Monday, August 31, 2015 6:17:15 AM

Post# of 447362
Stanley Fischer Speaks——-Airballs From A Dangerous Academic Fool David Stockman

A Great Explanation of the Zero Interest Rate Policy (ZIRP) Effect

http://davidstockmanscontracorner.com/stanley-fischer-speaks-airballs-from-a-dangerous-academic-fool/?utm_source=wysija&utm_medium=email&utm_campaign=Mailing+List+PM+Monday


With every passing week that money markets rates remain pinned to the zero bound by the Fed—–the magnitude of the financial catastrophe hurtling toward main street America intensifies. That’s because 80 months—– and counting—–of zero interest rates are fueling the most stupendous gambling spree that Wall Street has ever witnessed or even imagined. Sooner or later, therefore, this mother of all financial bubbles will splatter, bringing untold harm to millions of households which have been lured back into the casino.

Then truth is, zero cost in the money market is irrelevant to main street. As we have repeatedly demonstrated the household sector is stranded at “peak debt” and, consequently, there is no interest rate low enough to elicit a pre-crisis style spree of consumer borrowing and spending. Based on the clueless jawing that occurred this weekend at Jackson Hole, the following simple chart that I laid out last week bears repeating:

On the eve of the financial crisis in Q1 2008, total household debt outstanding—including mortgages, credit cards, auto loans, student loans and the rest——– was $13.957 trillion. That compare to $13.568 trillion outstanding at the end of Q1 2015.

That’s right. After 80 months of ZIRP and an unprecedented incentive to borrow and spend, households have actually liquidated nearly $400 billion or 3% of their pre-crisis debt.

Likewise, zero money market rates are irrelevant to legitimate business finance. That’s because no sane executive would finance the life blood of his enterprise—–the working stock of raw, intermediate and finished goods——in the overnight money market; and self-evidently free overnight money is beside the point when it comes to funding long-term, illiquid but productive assets such as plant, equipment and software.

In fact, the only impact that free money market funding has on corporate America is round-about and perverse. To wit, it flushes money managers into a desperate quest for yield and provides stock speculators with endless opportunities to load up their trucks with zero cost carry trades, thereby driving the stock averages to lunatic heights.

## The exercise
Extend the commentary on the Fed's zero interest rate policy, picking up after its final sentence.

## Records shown
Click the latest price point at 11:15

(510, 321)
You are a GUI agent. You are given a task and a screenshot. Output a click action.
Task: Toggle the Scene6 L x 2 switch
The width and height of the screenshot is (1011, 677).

## Reply to the task
As a result of this double-whammy, the C-suites of corporate America have been turned into glorified gambling parlors. The stock option obsessed executives domiciled there are endlessly and overpoweringly presented with the opportunity to sell cheap corporate credit to yield hungry fund mangers and use it to buyback their own over-priced stock or to acquire at a hefty premium the equally over-priced stock of their competitors, suppliers and customers, or any other company that Wall Street bankers happen to be peddling.

Again, as I demonstrated last week, after 80-months of the absurd proposition that money has no natural and inherent economic cost the pettifoggers who held forth at Jackson hole betrayed no clue whatsoever that they are aware of the obvious:

On the margin, all of the gains in business debt since 2008 has been flushed right back into Wall Street in the form of stock buybacks and debt-financed takeovers.

The evidence that zero interest rates have not promoted business borrowing for productive investment is also plain to see. During the most recent year (2014), US business spent $431 billion on plant, equipment and software after depreciation. That was 7% less than net business investment in 2007.

And these are nominal dollars! So all other things being equal, net business debt could have fallen over the past 7 years. The actual gain in net debt outstanding shown above self-evidently went into financial engineering—-that is, back into the Wall Street casino.

Here’s the thing. You don’t need fancy econometric regression analysis or DSGE models to see that ZIRP is an macroeconomic dud. Simple empirical data trends show that it hasn’t goosed household borrowing and consumption spending, nor has it stimulated business investment.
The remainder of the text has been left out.